DIMINUTION BRUTALES DES DOTATIONS DE L’ETAT
Cette dernière a été façonnée avec attention par les municipalités successives, durant plusieurs décennies. Beaucoup nous l’envient, et elle nous est tellement précieuse. Tout aussi précieuse pour les enfants, les parents, les acteurs éducatifs et associatifs, le retour à la semaine d’école de quatre jours. Dès son origine, nous avions clamé haut et fort sans être entendu, que cette réforme était mal préparée, coûteuse, et sans bienfaits avérés pour les élèves. Depuis septembre 2017, nous avons ainsi retrouvé le rythme que nous connaissions par le passé, comme s’il n’avait jamais changé. La fin des nouveaux rythmes scolaires a permis de supprimer une dépense annuelle peu profitable. Celle-ci représente toutefois peu de choses, au regard de l’effondrement du montant des aides financières d’État, allouées aux collectivités pour leur fonctionnement. Par le passé, dès son amorce, j’avais plusieurs fois abordé les conséquences de la diminution brutale des contributions apportées aux communes. Elle ébranle leur capacité financière à réaliser les investissements, ou à maintenir en l’état les services permettant de répondre de manière optimale, aux besoins de leurs habitants. Pressentant déjà cette tendance en 2014, dans le programme électoral, j’avais écrit noir sur blanc, que notre équipe assumerait le choix de maintenir le niveau de services à la population. Comment me direz-vous ? Encore une fois, pas de miracle, en privilégiant la réduction des investissements prévus. Nous le savons, la dette par français est de l’ordre de 35 000 €. L’État ne peut continuer de vivre indéfiniment à crédit, et accroître un peu plus chaque jour son déficit. Il est donc tout à fait logique et sain, qu’il fasse du redressement de nos comptes, une priorité. Nul ne peut contester sa volonté de réduire les dépenses publiques. C’est la nature des orientations du nouveau gouvernement pour atteindre cet objectif, qui pose question.

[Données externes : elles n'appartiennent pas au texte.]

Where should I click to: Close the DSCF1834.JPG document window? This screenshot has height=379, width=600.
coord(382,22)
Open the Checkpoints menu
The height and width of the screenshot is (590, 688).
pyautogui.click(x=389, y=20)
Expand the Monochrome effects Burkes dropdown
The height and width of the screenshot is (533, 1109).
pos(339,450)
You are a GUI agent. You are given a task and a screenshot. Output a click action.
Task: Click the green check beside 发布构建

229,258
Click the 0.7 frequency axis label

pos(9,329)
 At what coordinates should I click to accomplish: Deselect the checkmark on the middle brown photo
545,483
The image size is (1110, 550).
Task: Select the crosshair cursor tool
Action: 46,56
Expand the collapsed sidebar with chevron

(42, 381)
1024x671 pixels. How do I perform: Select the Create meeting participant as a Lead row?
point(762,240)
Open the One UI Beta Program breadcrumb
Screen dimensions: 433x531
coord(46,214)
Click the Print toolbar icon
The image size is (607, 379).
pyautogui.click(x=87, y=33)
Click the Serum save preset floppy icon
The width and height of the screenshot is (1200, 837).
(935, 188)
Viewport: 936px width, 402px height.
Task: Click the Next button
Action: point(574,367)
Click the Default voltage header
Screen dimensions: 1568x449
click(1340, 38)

NOUVEAUX TRANSFERTS DE COMPETENCES
Je prendrai comme exemple la fin des contrats aidés pris en charge quasi-intégralement par l’État. Bien évidemment, ces derniers ne peuvent être considérés comme un aboutissement pour les bénéficiaires, comme pour les employeurs. Utilisés de façon adaptée, ils avaient cependant le mérite d’offrir pour une période donnée, un revenu minimum contre un véritable emploi ; de permettre de former des professionnels peu ou pas qualifiés, avant que ces derniers ne retournent sur le marché du travail ; et de proposer une rotation de ces personnes, pour en faire bénéficier le plus grand nombre. Aujourd’hui, l’ensemble des services municipaux, nos crèches, et les clubs sportifs locaux sont touchés. Par l’intermédiaire de contrats de ce type, ils employaient auparavant du personnel destiné notamment à l’encadrement des enfants. Ils se retrouvent désormais dans des situations préoccupantes, pour la continuité de leur fonctionnement, et se retournent fatalement vers la municipalité. Par ailleurs, non seulement l’État a fermé les vannes des recettes au profit des communes, mais il leur transfère, d’autre part, toujours plus d’obligations. Maintenant, il leur revient de concevoir les passeports biométriques, et de formaliser les Pactes Civils de Solidarité. N’oublions pas également, que les collectivités territoriales françaises, réalisent 70% des investissements du pays. Et ce, en votant des budgets impérativement équilibrés, contrairement à l’État, qui lui, pour fonctionner, peut dépenser plus, que ce qu’il ne possède. Ainsi, chaque coupe financière frappant les collectivités, est en réalité, un coup porté à l’économie locale et à ses emplois, les emplois de nos familles, de nos amis. Les décisions politiques prises à l’échelon national ont un impact sur les finances locales et les choix budgétaires induits.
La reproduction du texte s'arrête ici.